Provided passage
════

Reading clinical trials is a skill, and most of us were never taught it. When a study reports a 'significant improvement' in people receiving craniosacral therapy, that sounds encouraging. But the meaning of the finding depends on something most coverage skips: whether the improvement was the trial's primary outcome or a secondary one.
This matters a lot, and understanding it doesn't take a statistics degree. It does take knowing how trials are designed and why the rules exist.
CST research has some clear examples of this in action. Working through them helps you read the evidence honestly, without dismissing real findings or overstating what they showed.
Primary and secondary outcomes
When researchers design a trial, they register it in advance and specify one main thing they're measuring. That's the primary outcome — the question the trial is built to answer. Everything else they measure is secondary: extra data collected to fill in the picture.
The reason for pre-specifying is statistical. If you measure twenty things in a study, probability alone says one or two will look significant by chance, even if the therapy does nothing. Committing in advance to one primary measure cuts the risk of treating a chance finding as a real one.
When a trial meets its primary outcome, the result carries strong statistical weight. When it misses the primary but finds positive results in secondary measures, those secondary findings still matter — but they need careful reading.
The 2016 low back pain trial
A 2016 randomised controlled trial of CST for low back pain shows how this plays out. The trial was reasonably well designed, with a sham control and an adequate sample. Researchers measured several outcomes, with the Roland-Morris Disability Questionnaire (RMDQ) as the primary endpoint — a validated measure of how much low back pain affects daily function.
The primary result: p=0.060. That just misses the conventional threshold of p<0.05. The trial's main question — does CST improve functional disability more than sham? — wasn't answered with statistical confidence.
The trial also measured pain intensity as a secondary outcome, and there the picture was more positive. Pain scores were meaningfully lower in the CST group. That's a real finding, not made up. But because it comes from a secondary outcome in a trial that missed its primary endpoint, it needs more careful reading.
Reading secondary findings fairly
The right response to a secondary finding like that one isn't to dismiss it. Researchers include secondary outcomes because they're worth measuring, and patterns across secondary outcomes in multiple trials can point to where larger confirmatory studies should go.

════

Data section
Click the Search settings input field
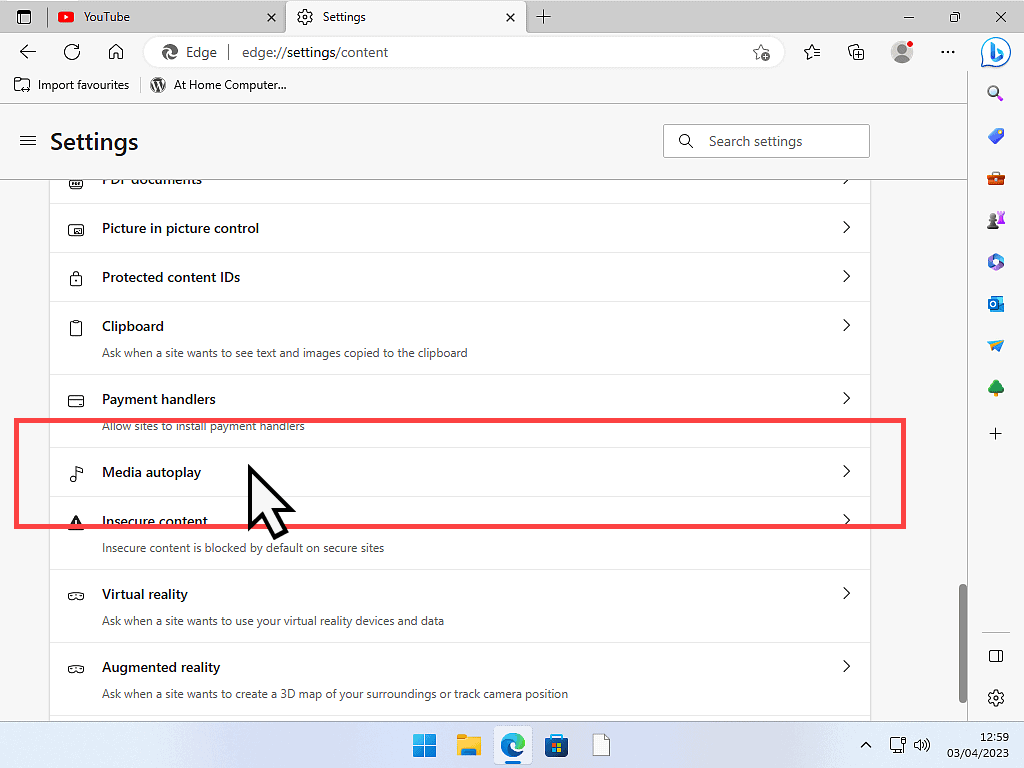 click(780, 141)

════

Study questions
a – In the article on reading craniosacral therapy trials, which measure served as the primary endpoint of the 2016 low back pain trial?
b – Pick up the article on reading craniosacral therapy trials after its final sentence, and continue it in the same voice.

Task-by-task results
a – The Roland-Morris Disability Questionnaire (RMDQ).

b –
The right response is also not to treat it as strong evidence that CST works for low back pain. The honest framing: there's a signal here worth investigating, but we don't yet have definitive evidence from a well-powered trial with a pain primary endpoint.
This matters because health coverage often strips out the primary/secondary distinction entirely. A headline saying 'Study finds CST reduces back pain' isn't lying, but it leaves out the context that makes the finding interpretable.
Why this is useful, not discouraging
Knowing this doesn't make you a sceptic about everything. It gives you better tools for knowing when to take a finding seriously.
A trial that meets its primary outcome — where the main pre-specified measure showed a significant, clinically meaningful change — is a stronger signal than one where the primary missed but a secondary was positive. Both are worth knowing, but they don't carry equal weight.
For CST, this framework explains why the evidence is genuinely mixed rather than clearly positive or negative. Some conditions have strong primary-outcome results. Others have encouraging secondary findings that point toward but don't yet confirm a benefit. Knowing the difference helps you have a grounded conversation with a practitioner about what the research does and doesn't support for your situation.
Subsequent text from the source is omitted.